Guy had been aware during the service of the saintly pageant along the windows of the clerestory slowly dimming, and he was not surprized, when he came out, to see that clouds were dusking the first brilliance of the day. Mrs. Grey, Monica and Margaret had prayed each in a different part of the church; but now in the porch they fluttered about Pauline with an intimate and happy awareness of her birthday, almost seeming to wrap her in it, so that she in flushed responsiveness wore all her twenty years like a bunch of roses. Guy was sensitive to the faint reluctance with which her mother and sisters resigned her to him on this birthday morning; but yet to follow them back from church with Pauline beside him in a trepidation of blushes and sparkles was too dear a joy for him in turn to resign. Half-way to the house Pauline remembered that her father had been left alone. This was too wide a breach in her birthday's accustomed ceremony, and much dismayed she begged Guy to go back with her. At that moment the rest of the family had disappeared round a curve in the walk, and Guy caught Pauline to him, complaining she had not kissed him since he was home.
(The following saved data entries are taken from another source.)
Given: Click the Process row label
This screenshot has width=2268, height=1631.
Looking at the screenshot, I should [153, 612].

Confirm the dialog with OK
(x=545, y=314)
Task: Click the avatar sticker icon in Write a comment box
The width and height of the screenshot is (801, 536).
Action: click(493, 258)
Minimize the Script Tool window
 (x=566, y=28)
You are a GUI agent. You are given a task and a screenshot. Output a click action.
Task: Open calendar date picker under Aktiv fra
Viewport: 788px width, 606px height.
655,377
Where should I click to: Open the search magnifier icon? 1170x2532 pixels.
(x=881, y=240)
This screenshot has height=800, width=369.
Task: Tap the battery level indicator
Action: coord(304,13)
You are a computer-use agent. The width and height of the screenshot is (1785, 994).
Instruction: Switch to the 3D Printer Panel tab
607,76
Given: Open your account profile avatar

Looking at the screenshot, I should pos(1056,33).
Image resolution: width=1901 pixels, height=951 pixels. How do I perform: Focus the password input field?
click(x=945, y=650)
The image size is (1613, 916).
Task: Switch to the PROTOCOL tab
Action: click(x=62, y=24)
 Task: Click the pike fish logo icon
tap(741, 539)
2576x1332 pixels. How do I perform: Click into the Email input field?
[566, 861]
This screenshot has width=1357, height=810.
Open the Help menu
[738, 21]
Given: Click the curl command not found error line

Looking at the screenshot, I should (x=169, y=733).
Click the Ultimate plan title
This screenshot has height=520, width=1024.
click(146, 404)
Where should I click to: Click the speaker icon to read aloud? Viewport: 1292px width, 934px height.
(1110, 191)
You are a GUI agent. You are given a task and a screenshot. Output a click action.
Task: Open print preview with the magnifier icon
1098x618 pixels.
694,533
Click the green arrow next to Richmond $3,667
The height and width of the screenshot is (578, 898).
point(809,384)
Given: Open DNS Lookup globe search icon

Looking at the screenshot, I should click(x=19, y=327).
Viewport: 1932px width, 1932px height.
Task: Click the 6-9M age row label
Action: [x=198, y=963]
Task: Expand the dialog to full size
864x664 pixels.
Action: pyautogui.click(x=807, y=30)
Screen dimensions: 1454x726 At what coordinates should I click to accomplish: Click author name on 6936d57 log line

"Oh, but Father!" she said breathlessly tugging. "He'll be so hurt if we've gone on without him."

Guy felt a stab of jealousy that even a father should intrude upon his birthday kiss for her.

"Oh, very well," he said half coldly. "If to see me again after a fortnight means so little...."

"Guy," said Pauline, "you're not cross with me? And Father was so sweet about you. He said, 'Is Guy coming to breakfast?' Guy, you mustn't mind if I think a lot about everybody to-day. You see, this is my first birthday when there has been you."

"Oh, don't remind me of the years before we met," said Guy. "I hate them all. No, I don't," he exclaimed in swift penitence. "I love them all.

Hurry, darling girl, or we shall miss him."

Pauline's eyes were troubled by a question, behind which lurked a fleeting alarm.

"Kiss me," she murmured. "I was horrid."

A kind of austerity informed their kiss of reconciliation, an austerity that suited the sky of impending rain under which they were standing in the light of the last wan sunbeam. Then they hurried to the churchyard where in the porch the Rector was looking vaguely round for the company he expected.

"Lucky my friend Lorteti came out yesterday. This rain will ruin him.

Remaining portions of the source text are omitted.